Worker images must include vLLM, LMCache, NVIDIA NIXL, and the EFA libfabric provider. AWS supports two image options: the open source LMCache image lmcache/vllm-openai v0.4.3, and the SageMaker Deep Learning Container vllm:server-hyperpod-cuda-v1.1.
Scaling Guidance
DPD currently supports a single decoder replica with multiple prefiller replicas. Users start with a 1:1 prefill-to-decode ratio for balanced workloads like chat and code generation, and scale to 2:1 or 3:1 when workloads are prefill-heavy, such as summarization or RAG with long retrieved contexts. With multiple prefillers, users can set routing strategies to maximize cache locality.
If per-token output latency climbs and output throughput plateaus despite prefiller availability, the single decoder is saturated. In that case, users should increase the PD buffer size, reduce max model length, or reduce concurrency until multi-decoder support becomes available.
Benchmarking Performance
Benchmarks used genai-bench with fixed-length synthetic prompts at concurrency levels 8, 16, and 32. The DPD configuration used one prefiller and one decoder across two nodes (16 GPUs) on ml.p5.48xlarge instances with H100 80GB GPUs. The baseline was a single node (8 GPUs) with the same model and settings.
Results showed that DPD delivers consistent gains on per-token output latency, end-to-end latency, and throughput as concurrency grows. Per-token latency stayed flat under load, with improvements ranging from 22% at low concurrency to 66% at high concurrency on H100, and 28% to 48% on H200. Output throughput improved up to 35% on H100 and up to 64% on H200 at higher concurrency. End-to-end latency at P50 improved 14-32% on H100 and 29-41% on H200.

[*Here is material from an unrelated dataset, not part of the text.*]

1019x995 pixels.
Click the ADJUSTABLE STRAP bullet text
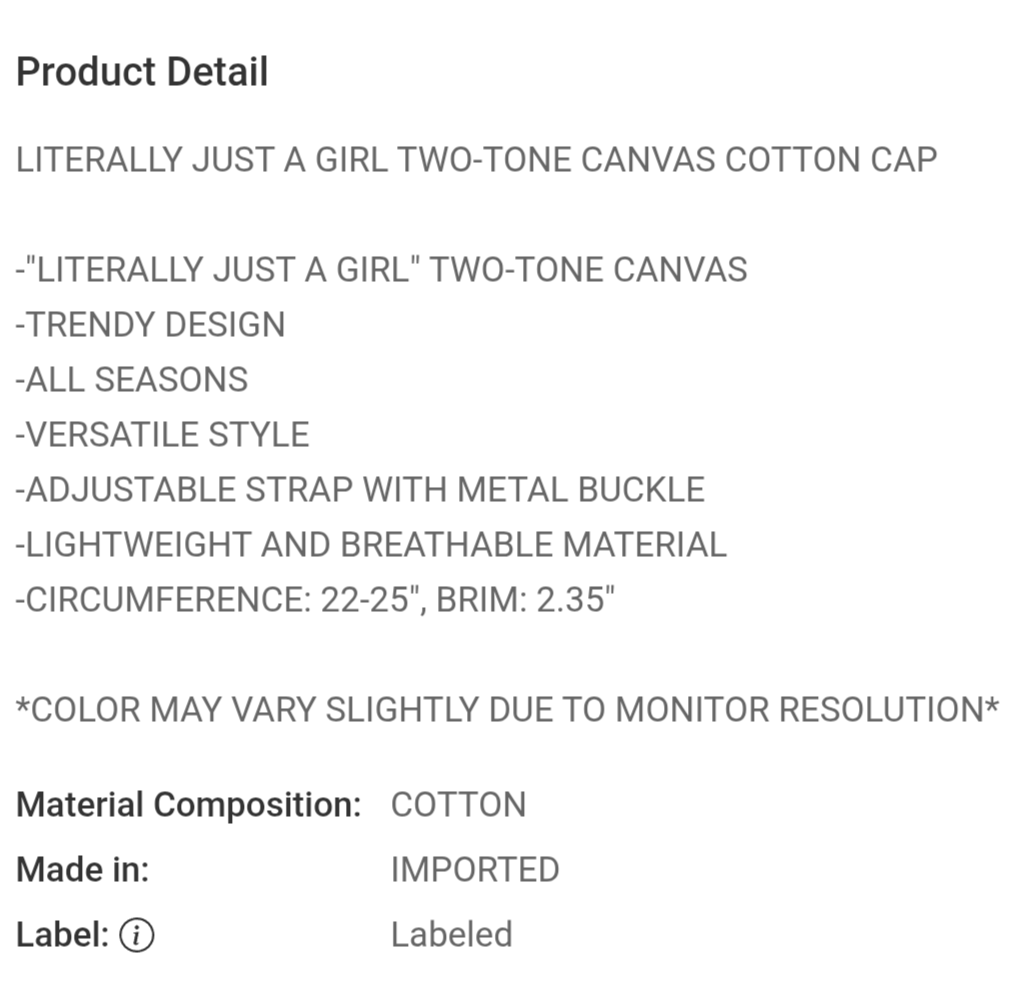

DPD introduces a modest increase in time to first token due to KV cache transfer over EFA RDMA. For streaming workloads where consistent per-token delivery matters more than initial response, this tradeoff is favorable. The conditional routing threshold ensures short requests bypass disaggregation entirely.
Clean Up and Conclusion
Users can delete InferenceEndpointConfig resources to remove prefill pods, decode pods, routers, and associated services. Optional cleanup includes removing model checkpoints from S3 and scaling down or removing HyperPod instance groups.

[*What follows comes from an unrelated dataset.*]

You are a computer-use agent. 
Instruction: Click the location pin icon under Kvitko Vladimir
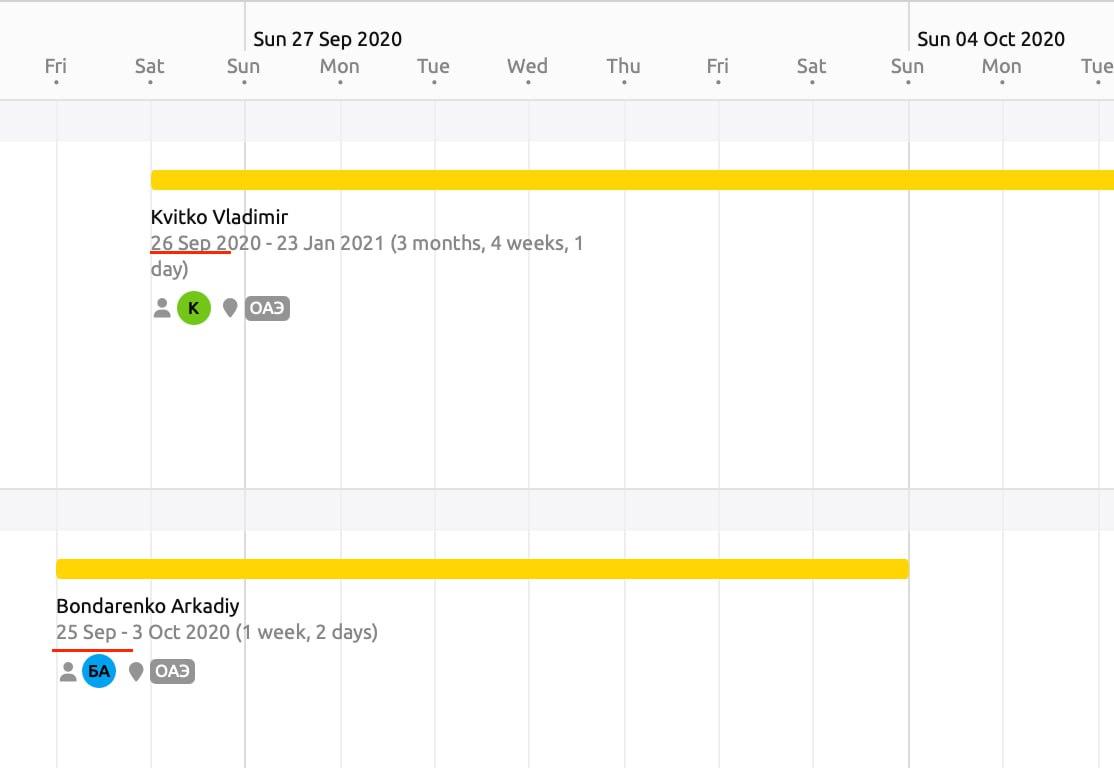(230, 308)
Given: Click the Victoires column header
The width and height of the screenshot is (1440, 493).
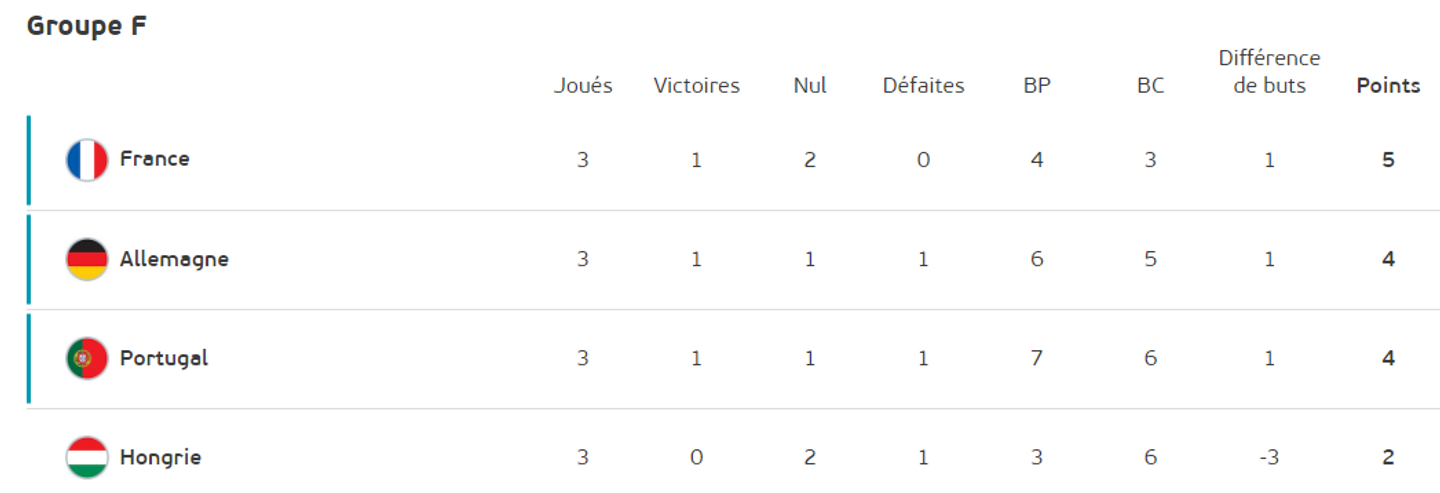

Disaggregated Prefill and Decode on Amazon SageMaker HyperPod allows users to run prefill and decode on separate GPU pools with KV cache transfers over EFA using GPU-Direct RDMA. The separation removes interference between the compute-bound prefill and memory-bandwidth-bound decode phases, producing more predictable latency under mixed traffic and enabling independent scaling. Users activate DPD by adding a few fields to the same InferenceEndpointConfig resource used for non-disaggregated endpoints.